Radiology. Artificial Intelligence
|June 9, 2023
Summary
A new transformer-based deep neural network improves breast cancer detection on digital breast tomosynthesis (DBT) images by analyzing neighboring sections. This efficient model outperforms traditional methods and enhances diagnostic accuracy.
Area of Science:
- Radiology and Medical Imaging
- Artificial Intelligence in Healthcare
- Oncology
Background:
- Digital breast tomosynthesis (DBT) is an advanced imaging technique for breast cancer screening.
- Accurate detection of breast cancer in DBT images remains a challenge, necessitating improved computational methods.

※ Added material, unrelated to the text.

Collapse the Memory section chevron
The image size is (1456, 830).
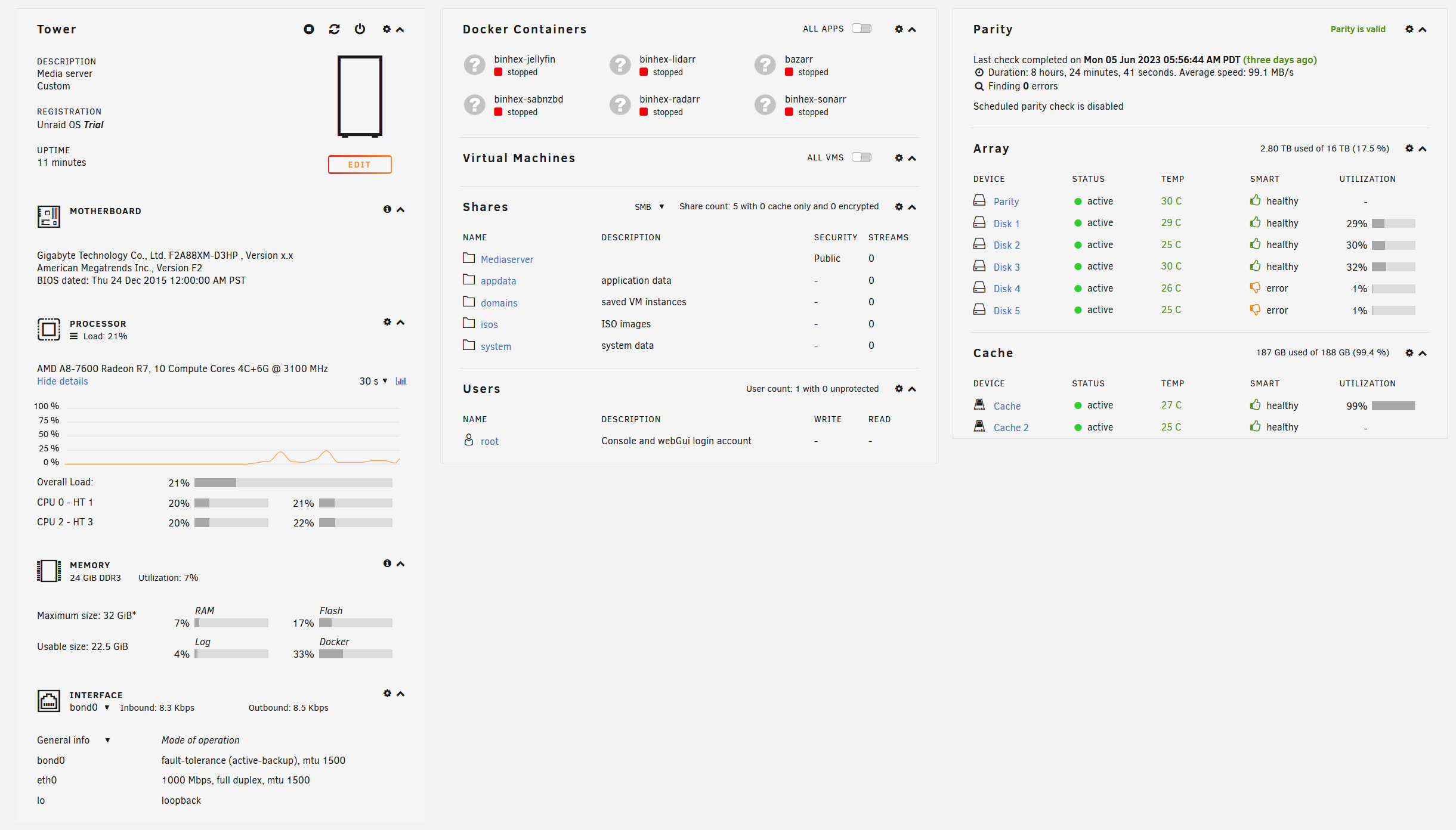[400, 563]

- Deep learning models offer potential for enhancing diagnostic performance in medical imaging analysis.
Purpose of the Study:
- To develop an efficient deep neural network (DNN) model for breast cancer detection in DBT images.

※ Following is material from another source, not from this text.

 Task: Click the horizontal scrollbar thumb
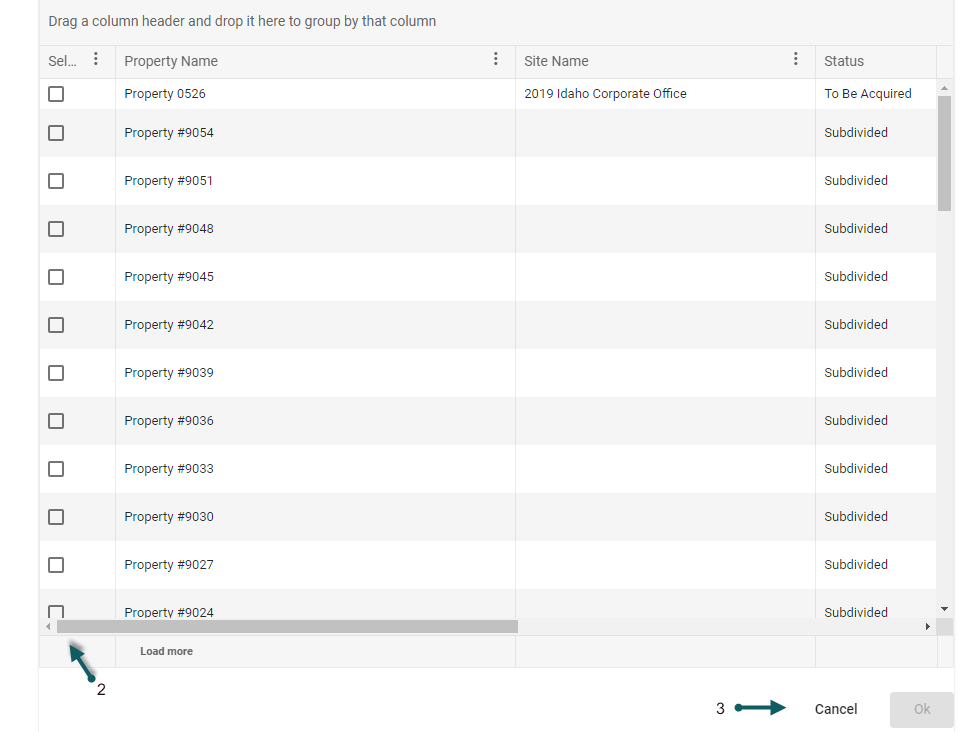pyautogui.click(x=287, y=627)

- To leverage contextual information from neighboring image sections for improved detection accuracy.
- To compare the performance of the proposed DNN model against existing architectures.
Main Methods:
- A transformer-based deep neural network architecture was employed to analyze contextual information across DBT image sections.
- The proposed model was trained and validated on a large dataset of 5174 four-view DBT studies.
- Performance was evaluated against two baseline models (3D convolutions and 2D per-section analysis) using metrics like AUC, sensitivity, and specificity.
Main Results:
- The transformer-based model demonstrated significantly improved classification performance compared to the per-section baseline.
- Key performance metrics showed substantial gains: AUC increased from 0.88 to 0.91, sensitivity from 81.0% to 87.7%, and specificity from 80.5% to 86.4%.
- The transformer model achieved comparable classification accuracy to a 3D convolution model while utilizing only 25% of the computational resources.
Conclusions:
- A transformer-based DNN effectively utilizes contextual data from neighboring DBT sections to enhance breast cancer detection.
- The proposed model offers superior diagnostic performance and computational efficiency compared to existing methods.
- This approach represents a significant advancement in AI-driven breast cancer diagnosis using DBT imaging.